Business news 31 May 2022

James Salmon, Operations Director.

500k small businesses ‘at risk of going bust within weeks. SMEs fear long-term fallout from cost of living crisis. Spending with SMEs up in Q1. Corporate confidence rises. High street hit as footfall declines.  And more business news.

FSB: 500k small businesses ‘at risk of going bust within weeks’
The Federation of Small Businesses (FSB) has warned of a “ticking timebomb” for small businesses, with almost half a million at risk of going bust within weeks unless the Government delivers a fresh wave of support. FSB chairman Martin McTague praised the cost of living support for consumers announced by Chancellor Rishi Sunak last week but warned that for small firms, “there is still a massive problem.” He told BBC Radio 4’s Today: “They are facing something like twice the rate of inflation for their production prices, and it’s a ticking timebomb. They have got literally weeks left before they run out of cash and that will mean hundreds of thousands of businesses, and lots of people losing their jobs.” Noting Office for National Statistics data showing that 2m small businesses have less than three months’ worth of cash left to support their operations, Mr McTague said about 10% of these were in “serious trouble” while another 300,000 “have only got weeks left.”

SMEs fear long-term fallout from cost of living crisis
Three-quarters of SMEs are worried about the long-term impact the cost of living crisis, soaring energy bills and rising inflation. Barclays’ SME Barometer, a quarterly survey of business sentiment, saw 51% say they were concerned that surging prices would dent consumer spending, while more than a quarter said they feared that having to increase their own prices in response would make them less competitive.

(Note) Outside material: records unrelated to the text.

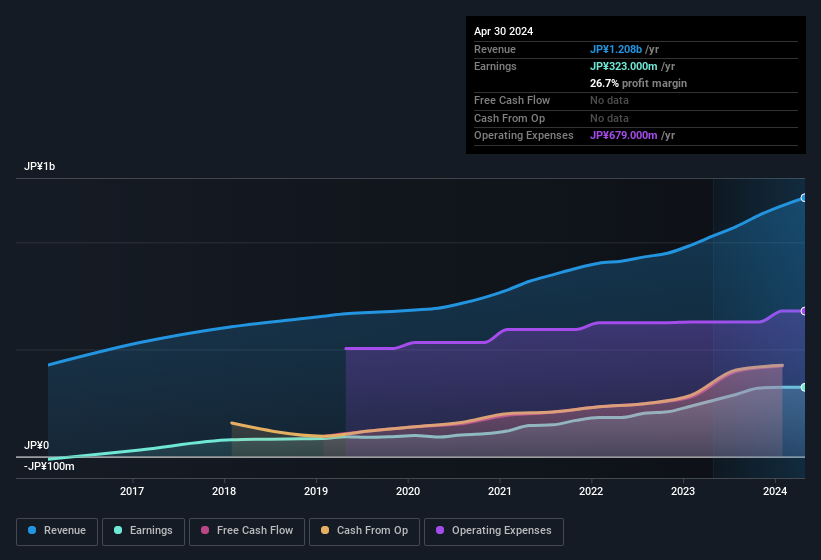Image resolution: width=821 pixels, height=560 pixels.
Task: Toggle the Free Cash Flow legend
Action: (247, 531)
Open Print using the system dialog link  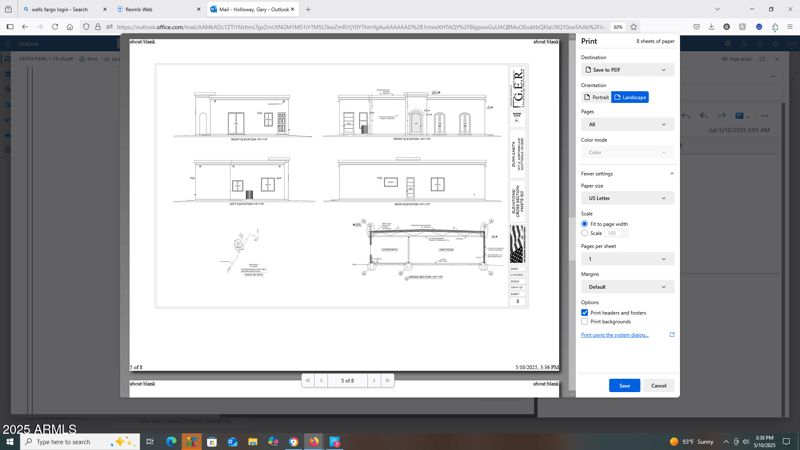pyautogui.click(x=615, y=335)
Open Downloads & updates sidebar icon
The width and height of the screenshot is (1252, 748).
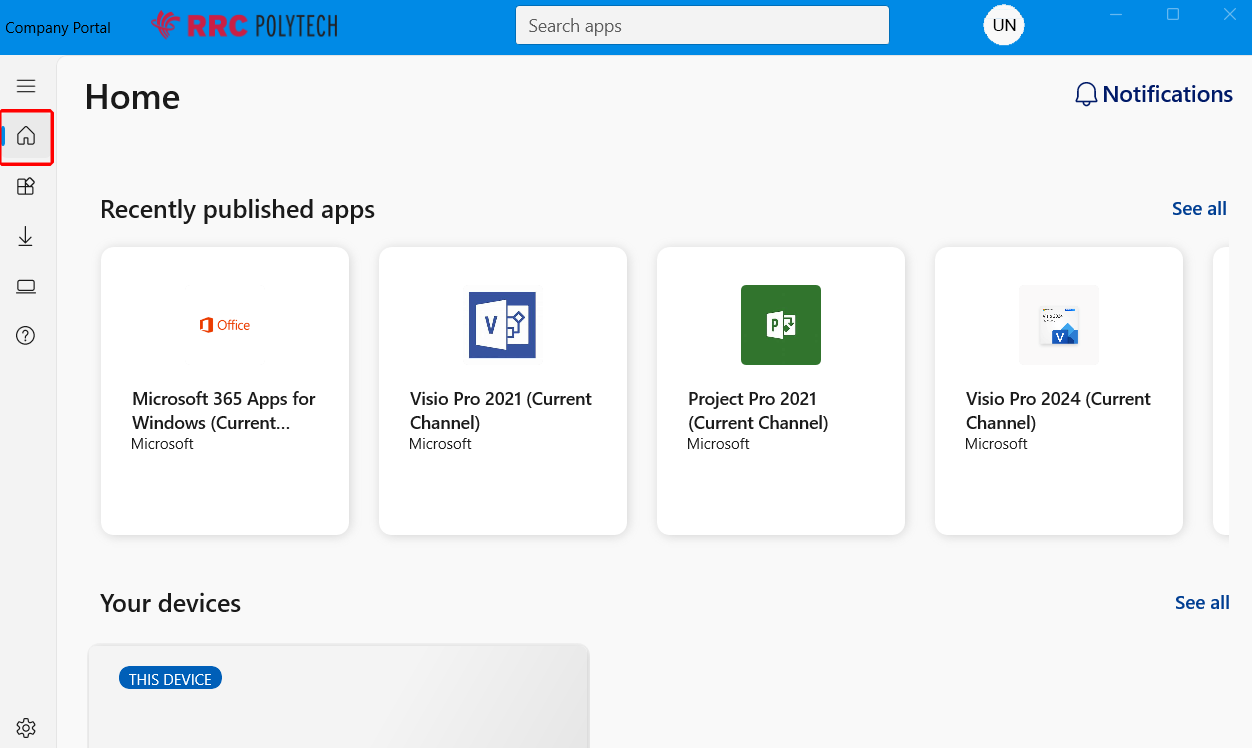[x=26, y=236]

Spending with SMEs up in Q1
Data from Barclaycard Payments shows that the volume of debit and credit card payments processed to SMEs rose in Q1, with a 20% increase in value and a 35% increase in volume between January and March compared with pre-pandemic levels. Colin O’Flaherty, head of SME at Barclaycard Payments, said: “After an exceptionally tough time for the hospitality and leisure sector, it’s encouraging to see that businesses have seen revenues rise over the last few months, despite a challenging economic climate.”

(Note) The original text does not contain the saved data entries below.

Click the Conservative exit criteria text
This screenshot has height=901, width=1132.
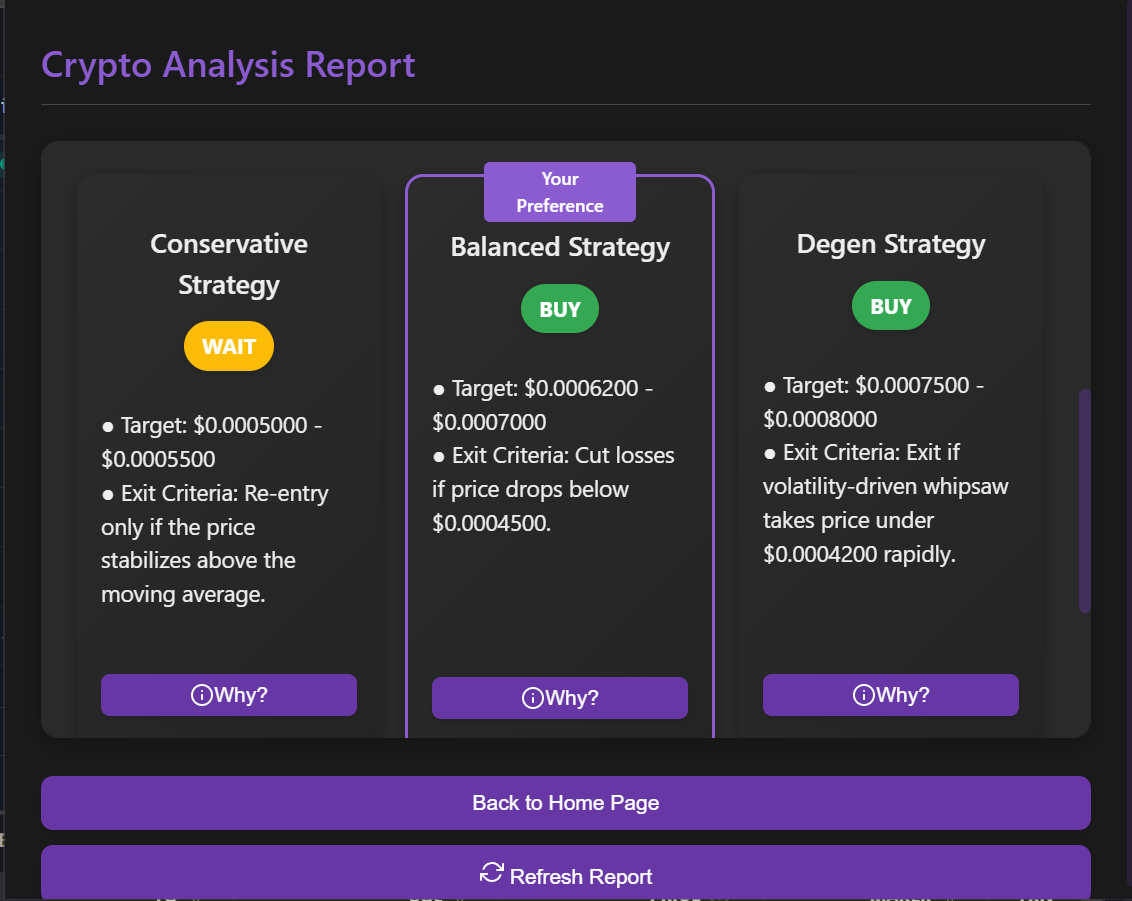tap(214, 544)
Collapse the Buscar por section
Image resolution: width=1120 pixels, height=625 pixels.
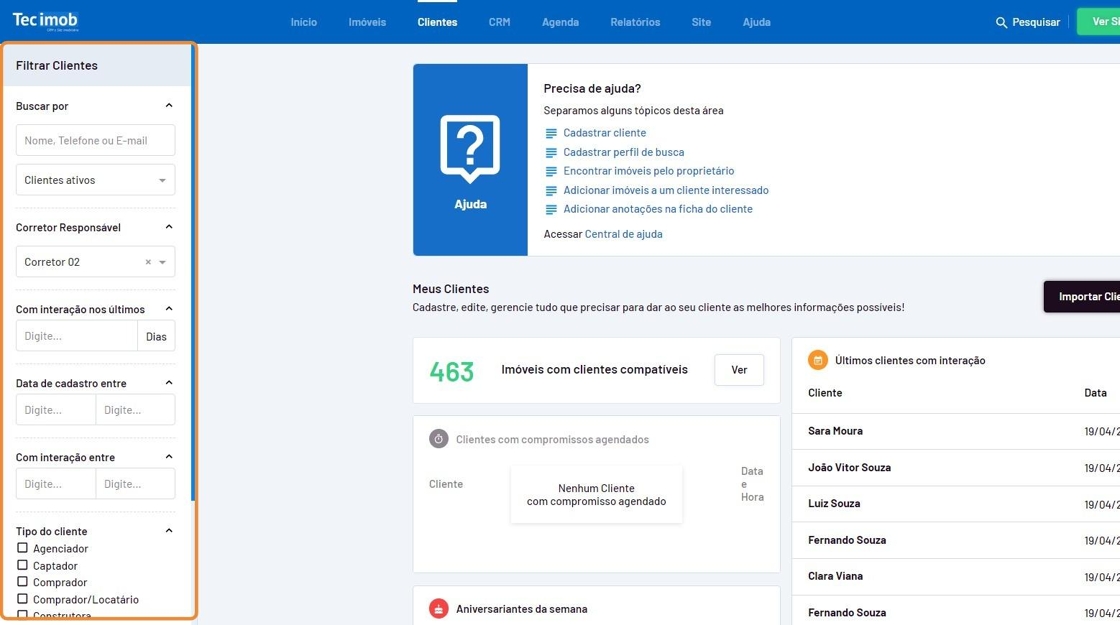click(169, 105)
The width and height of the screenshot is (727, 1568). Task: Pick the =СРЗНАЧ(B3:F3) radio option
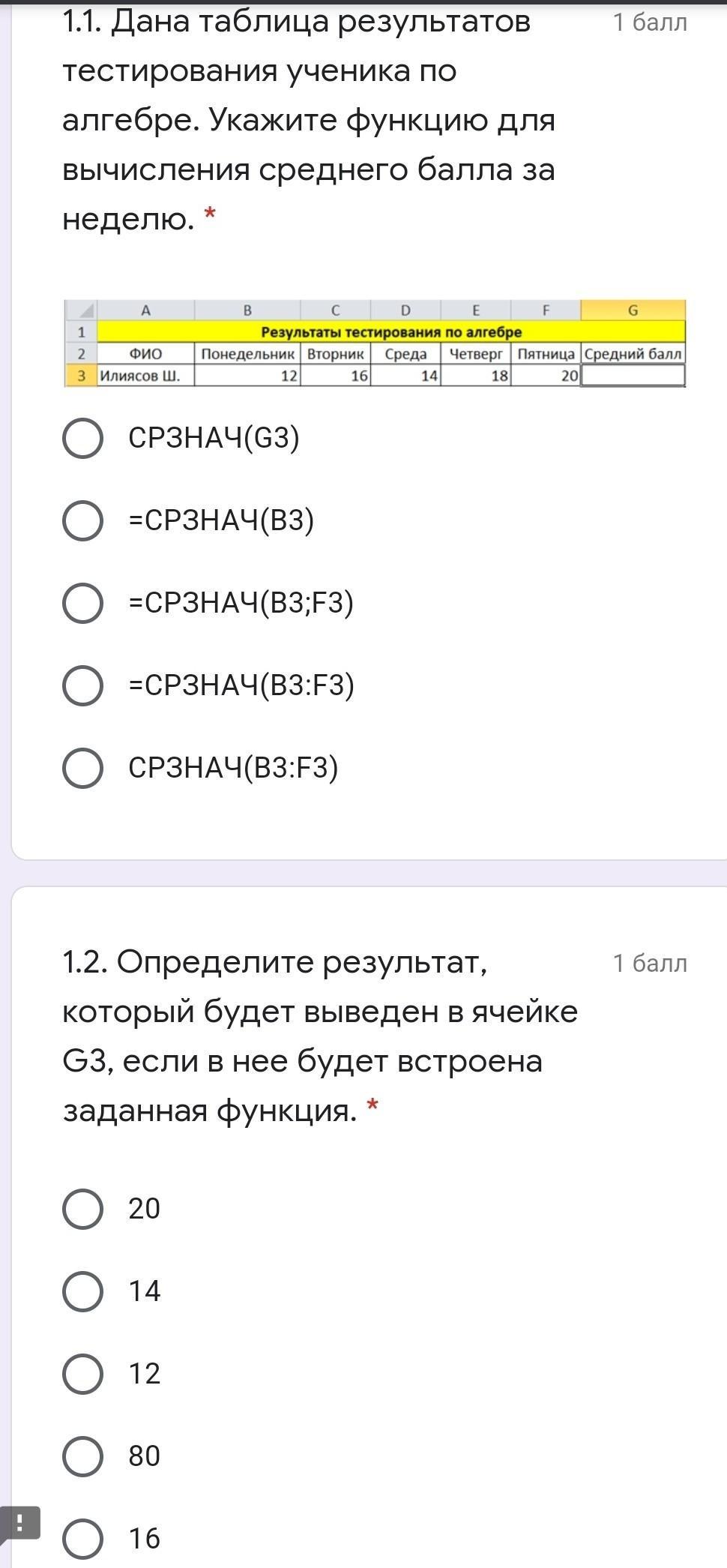82,685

Corporate confidence rises
Businesses are increasingly confident that they can use high inflation to rebuild their margins, the monthly barometer by Lloyds Bank has found. Confidence among firms has risen by five points on the index to reach 38%, significantly higher than the long-term average of 28%. This marks the first increase since Russia launched its invasion of Ukraine. Six in ten of the 1,200 companies surveyed said that they plan to increase prices to protect profit margins in light of the rising cost of supplies. It was also shown that 53% plan to take on staff, up from 44% in the previous month. Martin Beck, chief economic adviser to the EY Item Club, said: “Unemployment is close to a record low, households have accumulated £180bn of unplanned savings during the pandemic and the Chancellor’s package of support to households goes a long way to alleviating the concerns around higher energy prices for the most vulnerable. So while businesses aren’t lacking in things to worry about, there are factors at play which they can take heart from.”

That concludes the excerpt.